WRITTEN INSTRUCTION:
Count the lines of the records below that contain the string "Viewport", and reply with the number alone.

DATA RECORDS:
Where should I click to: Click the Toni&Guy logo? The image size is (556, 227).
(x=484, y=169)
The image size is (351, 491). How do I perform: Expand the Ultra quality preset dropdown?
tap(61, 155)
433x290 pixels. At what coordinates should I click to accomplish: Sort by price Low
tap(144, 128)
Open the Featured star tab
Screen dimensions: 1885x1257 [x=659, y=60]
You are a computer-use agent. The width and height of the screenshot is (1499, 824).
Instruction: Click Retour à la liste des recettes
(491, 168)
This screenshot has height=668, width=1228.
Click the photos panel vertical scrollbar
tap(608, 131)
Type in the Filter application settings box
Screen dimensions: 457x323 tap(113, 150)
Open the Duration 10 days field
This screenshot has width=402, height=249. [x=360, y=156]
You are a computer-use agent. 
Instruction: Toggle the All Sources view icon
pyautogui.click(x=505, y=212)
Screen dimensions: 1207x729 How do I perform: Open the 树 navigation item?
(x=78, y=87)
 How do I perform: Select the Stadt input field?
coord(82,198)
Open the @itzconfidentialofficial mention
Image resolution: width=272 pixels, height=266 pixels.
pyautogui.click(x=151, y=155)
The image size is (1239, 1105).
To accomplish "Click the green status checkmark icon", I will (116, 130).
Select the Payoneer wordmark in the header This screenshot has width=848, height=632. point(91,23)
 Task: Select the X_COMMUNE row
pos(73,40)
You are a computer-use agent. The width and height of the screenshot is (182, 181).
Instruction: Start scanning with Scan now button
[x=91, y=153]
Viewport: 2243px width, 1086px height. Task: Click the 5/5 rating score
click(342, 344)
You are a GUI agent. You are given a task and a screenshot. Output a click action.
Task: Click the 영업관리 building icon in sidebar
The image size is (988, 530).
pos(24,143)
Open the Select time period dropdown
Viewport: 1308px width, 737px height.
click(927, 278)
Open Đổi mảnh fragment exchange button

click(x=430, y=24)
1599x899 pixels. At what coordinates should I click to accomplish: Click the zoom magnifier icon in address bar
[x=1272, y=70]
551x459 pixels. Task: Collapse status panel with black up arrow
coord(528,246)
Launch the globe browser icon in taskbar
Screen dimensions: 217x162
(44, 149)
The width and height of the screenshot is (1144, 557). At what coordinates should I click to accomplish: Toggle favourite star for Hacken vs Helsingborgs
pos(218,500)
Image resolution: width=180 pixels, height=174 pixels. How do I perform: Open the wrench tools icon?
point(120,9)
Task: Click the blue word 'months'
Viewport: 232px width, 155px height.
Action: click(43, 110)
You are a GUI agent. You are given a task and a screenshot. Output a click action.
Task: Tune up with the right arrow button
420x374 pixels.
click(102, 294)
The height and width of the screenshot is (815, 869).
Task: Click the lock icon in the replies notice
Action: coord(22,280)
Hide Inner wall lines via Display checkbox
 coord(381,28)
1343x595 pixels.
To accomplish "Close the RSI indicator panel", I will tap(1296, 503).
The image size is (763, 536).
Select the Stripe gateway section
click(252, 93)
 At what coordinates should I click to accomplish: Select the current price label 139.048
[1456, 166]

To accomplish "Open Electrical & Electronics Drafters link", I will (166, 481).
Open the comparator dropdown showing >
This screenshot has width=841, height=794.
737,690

RESULT OF THE EXERCISE:
3